### Aufgabe 1
Nenne alle Wörter im Text zur Genderstern-Abstimmung, die mit „Sprach“ beginnen.
### Aufgabe 2
Führe den Text zur Genderstern-Abstimmung im Anschluss an seinen letzten Satz weiter.

### Zitierter Text
:::

Abstimmung über Genderstern: «Nicht zu gendern, ist nicht neutral»
Ein Sprachverbot gegen ein angebliches Sprachdiktat: Nächste Woche stimmt die Stadt Zürich über eine Initiative ab, die der Verwaltung das Gendern verbieten will. Noe Schlatter vom Gegenkomitee erklärt, worum es dabei wirklich geht.
WOZ: Noe Schlatter, nächste Woche stimmt die Stadt Zürich über eine Sprachregelung ab: Seit zwei Jahren wird der Genderstern in behördlichen Texten verwendet, das soll nun verboten werden. Warum regt ein so kleines Zeichen die Leute eigentlich so sehr auf?
Noe Schlatter: Ich kann es mir nicht wirklich erklären. Bei dieser Initiative geht es ja nur um die Frage, wie die Stadt mit den Bürger:innen kommuniziert. Dazu verwendet sie seit zwei Jahren den Genderstern.

:::

### Datenauszug
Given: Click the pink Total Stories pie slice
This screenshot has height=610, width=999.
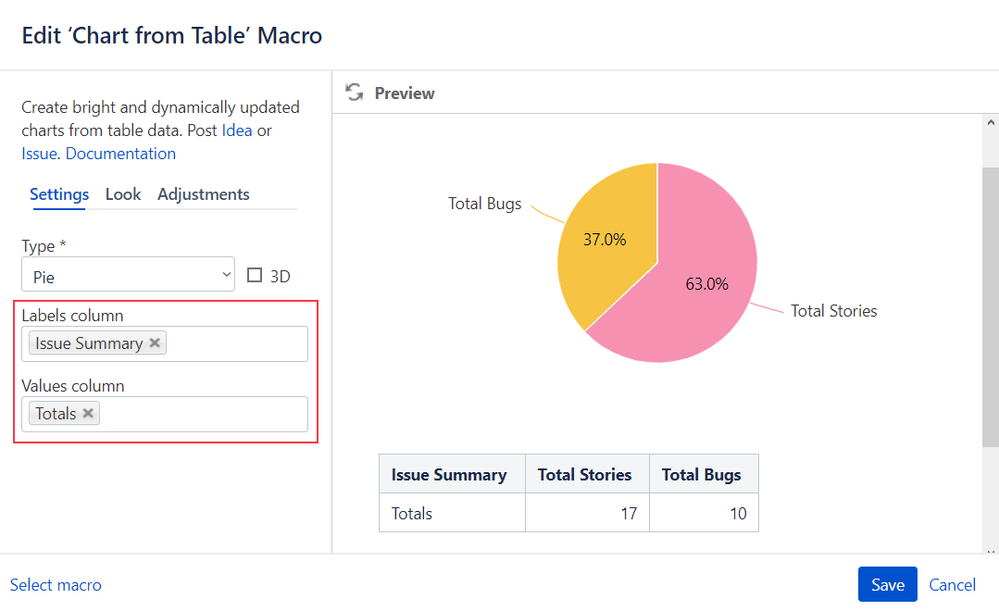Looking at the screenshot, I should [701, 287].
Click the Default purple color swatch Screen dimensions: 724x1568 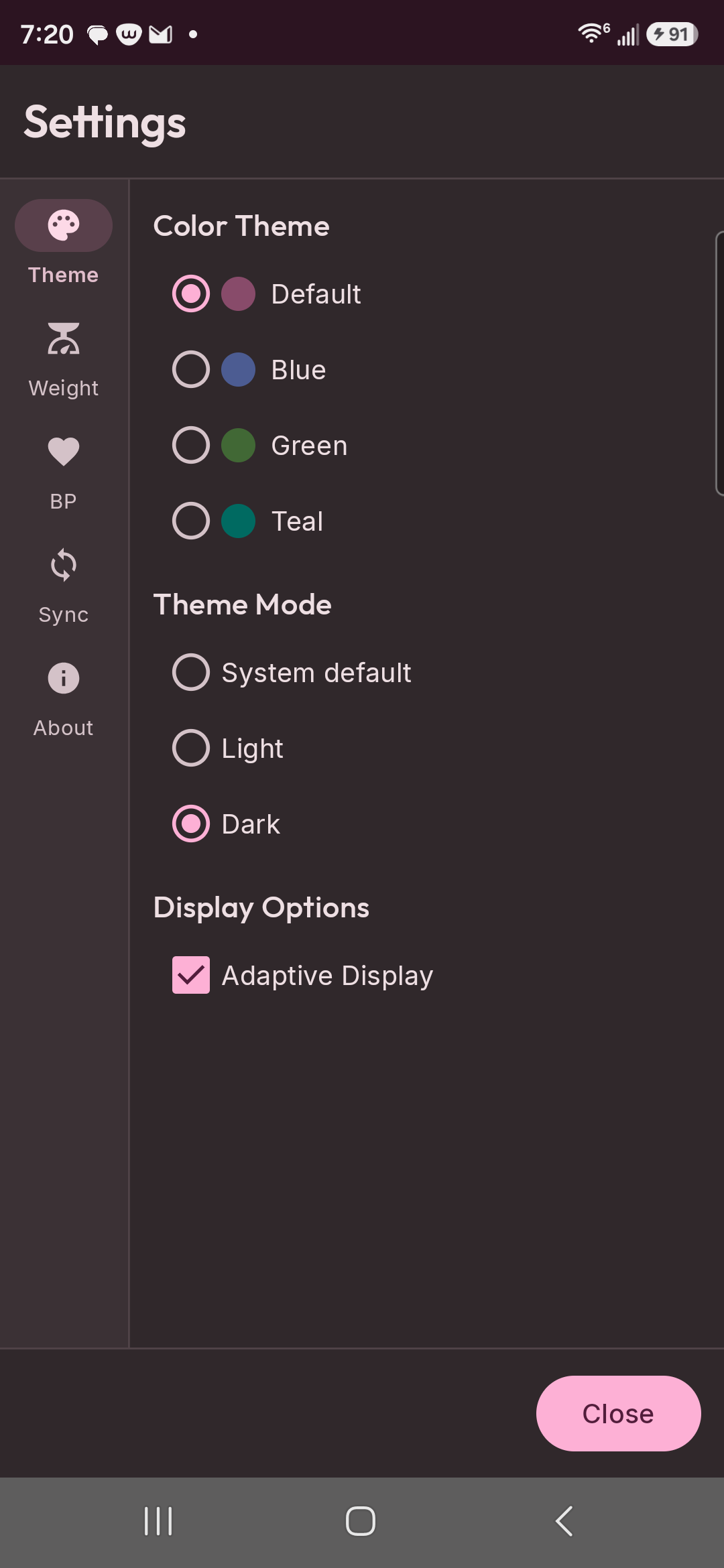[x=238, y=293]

:::

### Antwort 1
Sprachverbot, Sprachdiktat, Sprachregelung

### Antwort 2
Ist es Ihnen damals aufgefallen, als die Stadt den Genderstern einführte?
Nein, und es ist auch kein riesiger Sturm der Empörung ausgebrochen.
Der SVP-Politikerin Susanne Brunner ist es aufgefallen. Wenige Monate nach der Einführung lancierte die Kantonsrätin mit einigen Mitstreiter:innen die Initiative «Tschüss Genderstern». Spätestens seit Beginn des Abstimmungskampfs ist das Thema sehr präsent in der Öffentlichkeit.
Mir scheint, die Stimmungsmache der Initiant:innen und insbesondere die Behauptung, es gehe um ein Sprachdiktat von oben, dass den Leuten etwas vorgeschrieben werde, verfängt. Viele Menschen reagieren sehr stark darauf.
Überrascht Sie die Intensität und Emotionalität in dieser Debatte?
Ich denke, viele haben Mühe, wenn Dinge sich verändern. Bei den meisten gesellschaftlichen Fortschritten herrscht zunächst eine starke Abwehrhaltung vor. Manche möchten auf dem beharren, was sie bereits kennen, finden: «Es ist doch bis jetzt auch gegangen.» Zudem hat eine Mehrheit das Gefühl, dass das Gendern sie gar nicht persönlich betrifft.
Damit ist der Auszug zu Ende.